Maybe this is why I can't seem to understand the first thing about QFT. In the article on second quantization, they say that the name shouldn't really be "second quantization", because:
One is not quantizing "again", as the term "second" might suggest; the field that is being quantized is not a Schrödinger wave function that was produced as the result of quantizing a particle, but is a classical field (such as the electromagnetic field or Dirac spinor field), essentially an assembly of coupled oscillators, that was not previously quantized.
WHAT??? I thought the Dirac equation was just the relativistic Schrodinger equation, albeit with the added benefit of spin and relativistic corrections. It still gives discrete energy states, involves complex numbers, etc. etc. Whereas, or so I thought, a classical field is something where you can directly measure the value at any point, like you can measure the electric/magnetic field by putting a stationary/moving charge there.

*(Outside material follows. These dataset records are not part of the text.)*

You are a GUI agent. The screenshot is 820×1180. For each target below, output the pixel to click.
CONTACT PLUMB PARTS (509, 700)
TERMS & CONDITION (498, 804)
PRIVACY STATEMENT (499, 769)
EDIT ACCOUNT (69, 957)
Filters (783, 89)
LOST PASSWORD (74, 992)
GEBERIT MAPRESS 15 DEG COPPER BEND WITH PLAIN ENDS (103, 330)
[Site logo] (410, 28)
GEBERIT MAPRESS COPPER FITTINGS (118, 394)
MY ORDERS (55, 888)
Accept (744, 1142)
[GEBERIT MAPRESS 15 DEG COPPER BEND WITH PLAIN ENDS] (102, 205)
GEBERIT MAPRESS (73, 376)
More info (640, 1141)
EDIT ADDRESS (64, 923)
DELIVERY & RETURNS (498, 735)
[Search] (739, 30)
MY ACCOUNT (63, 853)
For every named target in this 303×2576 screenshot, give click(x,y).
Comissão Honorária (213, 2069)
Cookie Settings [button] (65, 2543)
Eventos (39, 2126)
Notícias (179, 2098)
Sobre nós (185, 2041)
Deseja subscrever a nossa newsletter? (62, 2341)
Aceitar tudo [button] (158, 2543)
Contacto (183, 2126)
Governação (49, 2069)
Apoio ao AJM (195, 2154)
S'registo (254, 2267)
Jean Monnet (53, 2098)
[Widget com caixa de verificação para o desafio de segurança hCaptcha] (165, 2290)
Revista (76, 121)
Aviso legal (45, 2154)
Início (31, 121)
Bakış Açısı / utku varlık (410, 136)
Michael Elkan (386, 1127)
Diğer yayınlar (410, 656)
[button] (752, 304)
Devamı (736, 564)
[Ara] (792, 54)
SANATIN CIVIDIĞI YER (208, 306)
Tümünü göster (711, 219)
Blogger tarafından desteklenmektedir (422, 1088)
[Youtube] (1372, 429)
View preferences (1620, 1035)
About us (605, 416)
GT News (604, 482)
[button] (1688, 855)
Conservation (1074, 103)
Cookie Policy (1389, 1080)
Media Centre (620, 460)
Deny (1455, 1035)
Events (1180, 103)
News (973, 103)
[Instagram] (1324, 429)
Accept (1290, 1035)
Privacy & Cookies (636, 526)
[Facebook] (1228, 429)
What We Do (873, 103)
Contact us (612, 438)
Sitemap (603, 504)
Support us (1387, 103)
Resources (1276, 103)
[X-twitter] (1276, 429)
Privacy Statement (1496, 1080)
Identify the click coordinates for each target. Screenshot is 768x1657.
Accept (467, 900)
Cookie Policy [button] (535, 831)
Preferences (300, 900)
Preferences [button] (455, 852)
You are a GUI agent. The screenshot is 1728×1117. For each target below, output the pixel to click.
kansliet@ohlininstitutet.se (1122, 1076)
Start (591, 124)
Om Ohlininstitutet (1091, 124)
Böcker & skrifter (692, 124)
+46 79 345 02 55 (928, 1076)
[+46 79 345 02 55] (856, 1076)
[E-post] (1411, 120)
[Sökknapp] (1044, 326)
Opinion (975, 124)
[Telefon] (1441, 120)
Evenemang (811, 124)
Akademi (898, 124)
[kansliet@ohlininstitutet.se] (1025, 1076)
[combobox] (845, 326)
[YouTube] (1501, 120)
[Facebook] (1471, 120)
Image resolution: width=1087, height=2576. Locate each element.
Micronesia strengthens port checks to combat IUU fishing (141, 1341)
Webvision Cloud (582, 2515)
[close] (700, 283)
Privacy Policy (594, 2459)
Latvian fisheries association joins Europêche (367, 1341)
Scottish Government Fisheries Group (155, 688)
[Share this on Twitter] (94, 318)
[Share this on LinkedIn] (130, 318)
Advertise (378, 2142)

So this must be why the QFT wavefunction is now a functional of Dirac+EM field configurations, right? But I'm still missing that key conceptual link: how does a given Dirac configuration correspond to a single physical reality (such that it is amenable to quantization!), and not a probability distribution like the Schrodinger wavefunction? How do you measure the Dirac field? Or if you can't, then why doesn't that matter, and how do the structures of QFT connect to experiment?